Como se evita transfundir a bolsa no paciente errado?
Por checagem em várias etapas independentes, incluindo conferência à beira do leito por dois profissionais, que comparam a identificação do paciente com a etiqueta da bolsa e a prescrição imediatamente antes de iniciar a transfusão.
Erro de identificação é reconhecido internacionalmente como uma das principais causas de reação transfusional grave, e é justamente por isso que existem tantas conferências repetidas.
Onde os erros podem acontecer
- Na coleta da amostra do paciente, se o tubo for identificado errado
- No laboratório, na execução da tipagem e da prova cruzada
- Na liberação e no transporte da bolsa
- Na instalação, se a bolsa for levada ao leito errado
A etapa mais crítica é a última, porque é onde o erro chega ao paciente.

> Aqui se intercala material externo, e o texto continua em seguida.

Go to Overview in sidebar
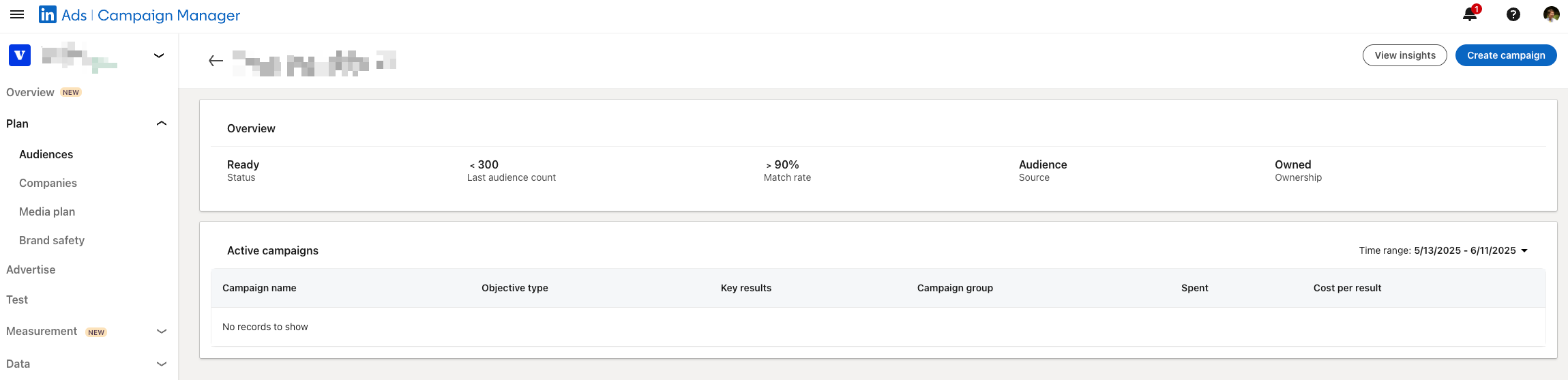The image size is (1568, 380). click(30, 92)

A conferência à beira do leito
Antes de iniciar a transfusão, os profissionais conferem:
- Identificação do paciente, geralmente com pulseira, e confirmação ativa quando possível
- Nome completo e data de nascimento
- Prescrição médica
- Identificação da bolsa e do componente
- Tipagem do paciente e da bolsa
- Validade e integridade do produto
- Resultado da prova cruzada
Em muitos serviços isso é feito por dois profissionais em conjunto, exatamente como uma regra de dupla checagem.
Por que a confirmação ativa importa
Perguntar o nome ao paciente, em vez de ler o leito, evita erro quando há troca de acomodação ou homônimos. Quando o paciente não pode responder, a identificação por pulseira e prontuário ganha peso ainda maior.
Rastreabilidade
Cada bolsa tem código único que liga doador, exames, componente e receptor. Se algo der errado, é possível reconstruir toda a cadeia.
O que o doador tem a ver com isso
Sua parte é a triagem sincera e a identificação correta no cadastro. O restante da cadeia é responsabilidade do serviço.
Resumo prático
A segurança vem de conferências repetidas e independentes, com a checagem final feita ao lado do paciente, momentos antes da transfusão.